[Stored data]
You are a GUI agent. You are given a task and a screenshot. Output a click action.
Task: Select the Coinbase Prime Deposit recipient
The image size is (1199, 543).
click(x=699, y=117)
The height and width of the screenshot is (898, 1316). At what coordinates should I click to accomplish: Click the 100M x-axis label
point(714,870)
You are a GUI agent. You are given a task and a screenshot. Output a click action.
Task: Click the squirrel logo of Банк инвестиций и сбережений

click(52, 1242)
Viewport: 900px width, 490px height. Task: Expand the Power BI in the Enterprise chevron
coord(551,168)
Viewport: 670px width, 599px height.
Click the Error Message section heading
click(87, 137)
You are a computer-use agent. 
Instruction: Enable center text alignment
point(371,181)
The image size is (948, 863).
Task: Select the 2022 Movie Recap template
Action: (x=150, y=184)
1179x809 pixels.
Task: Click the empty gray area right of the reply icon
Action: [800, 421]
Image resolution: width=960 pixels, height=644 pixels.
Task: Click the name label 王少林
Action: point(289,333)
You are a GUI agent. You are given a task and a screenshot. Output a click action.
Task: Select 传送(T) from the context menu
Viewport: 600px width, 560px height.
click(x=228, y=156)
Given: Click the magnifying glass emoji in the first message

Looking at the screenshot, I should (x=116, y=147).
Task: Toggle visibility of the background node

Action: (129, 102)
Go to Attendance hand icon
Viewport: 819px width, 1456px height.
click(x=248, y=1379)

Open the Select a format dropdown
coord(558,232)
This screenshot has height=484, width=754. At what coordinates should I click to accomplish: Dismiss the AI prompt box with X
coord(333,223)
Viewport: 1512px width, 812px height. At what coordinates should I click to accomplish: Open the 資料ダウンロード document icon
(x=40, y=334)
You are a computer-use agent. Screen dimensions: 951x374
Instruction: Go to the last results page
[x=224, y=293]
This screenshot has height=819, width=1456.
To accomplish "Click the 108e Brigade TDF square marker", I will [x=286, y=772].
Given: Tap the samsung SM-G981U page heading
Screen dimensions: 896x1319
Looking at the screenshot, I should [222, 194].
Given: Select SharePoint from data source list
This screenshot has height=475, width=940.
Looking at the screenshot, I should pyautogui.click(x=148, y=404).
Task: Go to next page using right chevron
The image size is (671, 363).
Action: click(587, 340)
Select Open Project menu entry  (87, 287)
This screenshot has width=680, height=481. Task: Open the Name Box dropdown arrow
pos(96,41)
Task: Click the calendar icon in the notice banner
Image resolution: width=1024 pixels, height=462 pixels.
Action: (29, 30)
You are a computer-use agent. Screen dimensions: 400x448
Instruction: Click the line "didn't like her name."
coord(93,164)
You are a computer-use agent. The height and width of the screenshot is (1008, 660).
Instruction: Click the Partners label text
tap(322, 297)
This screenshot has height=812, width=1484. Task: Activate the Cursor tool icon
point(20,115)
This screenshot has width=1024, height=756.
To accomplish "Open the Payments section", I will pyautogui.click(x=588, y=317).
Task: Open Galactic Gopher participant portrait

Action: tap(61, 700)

Exercise objective:
All lines above from the one holding "Task: Go to next page using right chevron" to the one holding "You are a computer-use agent. Screen dimensions: 400x448", inclusive, are to be copied exactly; no other line is wanted.

Answer to this exercise:
Task: Go to next page using right chevron
The image size is (671, 363).
Action: click(587, 340)
Select Open Project menu entry  (87, 287)
This screenshot has width=680, height=481. Task: Open the Name Box dropdown arrow
pos(96,41)
Task: Click the calendar icon in the notice banner
Image resolution: width=1024 pixels, height=462 pixels.
Action: (29, 30)
You are a computer-use agent. Screen dimensions: 400x448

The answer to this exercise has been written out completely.